### [YOUR INSTRUCTIONS]
List every type of tissue whose injuries in-situ 3D bio-printing is mainly used to repair, according to the abstract below.

Objective To review the research progress of in-situ three dimensional (3D) bio-printing technology in the repair of bone and cartilage injuries. Methods Literature on the application of in-situ 3D bio-printing technology to repair bone and cartilage injuries at home and abroad in recent years was reviewed, analyzed, and summarized. Results As a new tissue engineering technology, in-situ 3D bio-printing technology is mainly applied to repair bone, cartilage, and skin tissue injuries. By combining biomaterials, bioactive substances, and cells, tissue is printed directly at the site of injury or defect. At present, the research on the technology mainly focuses on printing mode, bio-ink, and printing technology; the application research in the field of bone and cartilage mainly focuses on pre-vascularization, adjusting the composition of bio-ink, improving scaffold structure, printing technology, loading drugs, cells, and bioactive factors, so as to promote tissue injury repair. Conclusion Multiple animal experiments have confirmed that in-situ 3D bio-printing technology can construct bone and cartilage tissue grafts in a real-time, rapid, and minimally invasive manner. In the future, it is necessary to continue to develop bio-inks suitable for specific tissue grafts, as well as combine with robotics, fusion imaging, and computer-aided medicine to improve printing efficiency.

### [SUPPLIED RECORDS]

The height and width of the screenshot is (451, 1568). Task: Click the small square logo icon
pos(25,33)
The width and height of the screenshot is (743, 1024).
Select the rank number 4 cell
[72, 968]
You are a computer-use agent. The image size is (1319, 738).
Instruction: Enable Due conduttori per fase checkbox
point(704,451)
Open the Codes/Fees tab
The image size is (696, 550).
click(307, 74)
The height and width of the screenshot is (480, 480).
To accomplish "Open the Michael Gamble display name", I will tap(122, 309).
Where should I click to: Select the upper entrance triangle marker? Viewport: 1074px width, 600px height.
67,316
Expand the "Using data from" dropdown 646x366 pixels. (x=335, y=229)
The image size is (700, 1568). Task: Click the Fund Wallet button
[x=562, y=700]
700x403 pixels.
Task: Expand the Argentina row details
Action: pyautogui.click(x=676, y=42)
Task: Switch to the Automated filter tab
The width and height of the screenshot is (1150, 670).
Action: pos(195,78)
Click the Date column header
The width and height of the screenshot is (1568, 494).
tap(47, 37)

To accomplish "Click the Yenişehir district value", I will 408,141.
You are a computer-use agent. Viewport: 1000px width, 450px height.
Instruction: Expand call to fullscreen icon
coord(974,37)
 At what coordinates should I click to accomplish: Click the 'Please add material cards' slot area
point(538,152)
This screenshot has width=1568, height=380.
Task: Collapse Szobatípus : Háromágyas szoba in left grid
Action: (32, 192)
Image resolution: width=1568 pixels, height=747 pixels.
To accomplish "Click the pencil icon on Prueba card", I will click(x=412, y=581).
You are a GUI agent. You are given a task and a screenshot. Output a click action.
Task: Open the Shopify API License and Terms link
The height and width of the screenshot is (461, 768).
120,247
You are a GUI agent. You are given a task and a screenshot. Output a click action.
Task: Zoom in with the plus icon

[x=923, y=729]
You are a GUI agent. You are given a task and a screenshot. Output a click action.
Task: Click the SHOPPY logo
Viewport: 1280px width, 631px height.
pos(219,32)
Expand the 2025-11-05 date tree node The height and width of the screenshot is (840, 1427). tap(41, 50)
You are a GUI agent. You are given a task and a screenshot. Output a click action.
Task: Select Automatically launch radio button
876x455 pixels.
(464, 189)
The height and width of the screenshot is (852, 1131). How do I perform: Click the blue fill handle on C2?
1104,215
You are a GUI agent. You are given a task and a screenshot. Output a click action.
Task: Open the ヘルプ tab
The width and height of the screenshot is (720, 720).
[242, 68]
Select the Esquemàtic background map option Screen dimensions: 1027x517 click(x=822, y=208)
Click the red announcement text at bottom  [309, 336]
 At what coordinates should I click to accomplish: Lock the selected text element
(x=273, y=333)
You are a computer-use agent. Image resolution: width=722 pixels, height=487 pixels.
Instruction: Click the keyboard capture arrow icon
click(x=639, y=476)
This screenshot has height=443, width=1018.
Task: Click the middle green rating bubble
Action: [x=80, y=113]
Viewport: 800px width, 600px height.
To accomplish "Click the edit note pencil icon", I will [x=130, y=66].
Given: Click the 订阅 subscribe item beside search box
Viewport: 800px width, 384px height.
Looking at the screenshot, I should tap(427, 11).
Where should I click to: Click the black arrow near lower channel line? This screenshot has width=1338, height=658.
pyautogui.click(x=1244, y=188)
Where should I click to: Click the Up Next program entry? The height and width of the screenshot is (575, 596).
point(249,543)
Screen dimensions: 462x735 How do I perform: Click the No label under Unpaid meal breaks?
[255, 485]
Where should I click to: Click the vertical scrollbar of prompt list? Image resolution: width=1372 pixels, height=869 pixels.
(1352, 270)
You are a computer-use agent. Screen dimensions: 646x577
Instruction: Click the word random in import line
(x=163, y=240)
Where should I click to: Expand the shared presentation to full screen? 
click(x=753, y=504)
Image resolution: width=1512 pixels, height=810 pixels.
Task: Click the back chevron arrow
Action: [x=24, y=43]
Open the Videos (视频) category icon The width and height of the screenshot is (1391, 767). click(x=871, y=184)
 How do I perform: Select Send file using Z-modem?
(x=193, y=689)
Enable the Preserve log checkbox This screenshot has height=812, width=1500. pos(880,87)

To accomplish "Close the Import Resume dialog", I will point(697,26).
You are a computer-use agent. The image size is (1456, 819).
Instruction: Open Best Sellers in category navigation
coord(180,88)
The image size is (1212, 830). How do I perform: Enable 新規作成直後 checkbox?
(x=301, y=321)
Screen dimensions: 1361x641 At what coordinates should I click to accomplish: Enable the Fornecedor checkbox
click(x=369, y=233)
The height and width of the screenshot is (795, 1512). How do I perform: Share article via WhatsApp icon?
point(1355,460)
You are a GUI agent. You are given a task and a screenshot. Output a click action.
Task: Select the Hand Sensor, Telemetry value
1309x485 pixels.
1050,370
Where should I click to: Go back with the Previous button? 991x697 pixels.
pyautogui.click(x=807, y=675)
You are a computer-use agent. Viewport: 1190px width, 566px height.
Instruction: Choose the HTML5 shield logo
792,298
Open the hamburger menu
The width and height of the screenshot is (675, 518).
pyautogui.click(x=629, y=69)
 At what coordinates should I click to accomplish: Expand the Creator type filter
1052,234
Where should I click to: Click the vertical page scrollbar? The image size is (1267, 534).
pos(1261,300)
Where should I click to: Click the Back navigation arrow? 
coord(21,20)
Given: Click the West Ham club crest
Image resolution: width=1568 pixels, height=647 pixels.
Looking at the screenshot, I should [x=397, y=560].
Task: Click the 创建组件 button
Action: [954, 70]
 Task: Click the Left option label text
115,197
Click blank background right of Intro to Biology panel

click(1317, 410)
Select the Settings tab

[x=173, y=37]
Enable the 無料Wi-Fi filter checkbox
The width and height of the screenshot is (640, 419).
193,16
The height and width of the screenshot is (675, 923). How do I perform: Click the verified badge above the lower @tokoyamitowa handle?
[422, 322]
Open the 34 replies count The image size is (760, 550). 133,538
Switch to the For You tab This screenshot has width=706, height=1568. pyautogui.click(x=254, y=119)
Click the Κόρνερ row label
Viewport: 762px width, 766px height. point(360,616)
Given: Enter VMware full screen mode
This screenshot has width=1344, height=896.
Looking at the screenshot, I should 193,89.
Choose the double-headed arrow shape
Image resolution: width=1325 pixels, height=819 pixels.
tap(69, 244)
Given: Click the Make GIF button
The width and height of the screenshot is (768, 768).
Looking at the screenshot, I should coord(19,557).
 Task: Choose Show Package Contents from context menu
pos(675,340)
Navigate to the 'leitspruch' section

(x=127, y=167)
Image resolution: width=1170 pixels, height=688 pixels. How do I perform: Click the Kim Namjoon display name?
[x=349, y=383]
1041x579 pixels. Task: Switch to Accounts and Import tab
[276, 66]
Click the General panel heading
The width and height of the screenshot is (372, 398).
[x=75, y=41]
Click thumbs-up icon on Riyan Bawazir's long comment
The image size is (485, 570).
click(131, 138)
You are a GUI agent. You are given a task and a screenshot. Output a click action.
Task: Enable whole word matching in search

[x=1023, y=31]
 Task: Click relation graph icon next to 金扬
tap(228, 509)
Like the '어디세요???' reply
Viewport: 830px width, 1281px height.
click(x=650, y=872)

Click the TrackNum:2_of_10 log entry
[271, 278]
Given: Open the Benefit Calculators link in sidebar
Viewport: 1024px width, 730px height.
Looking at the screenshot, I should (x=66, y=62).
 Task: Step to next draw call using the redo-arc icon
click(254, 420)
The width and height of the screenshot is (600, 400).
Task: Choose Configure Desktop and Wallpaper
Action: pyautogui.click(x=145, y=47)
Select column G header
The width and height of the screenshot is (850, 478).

### [ANSWER BOX]
Bone, cartilage, and skin.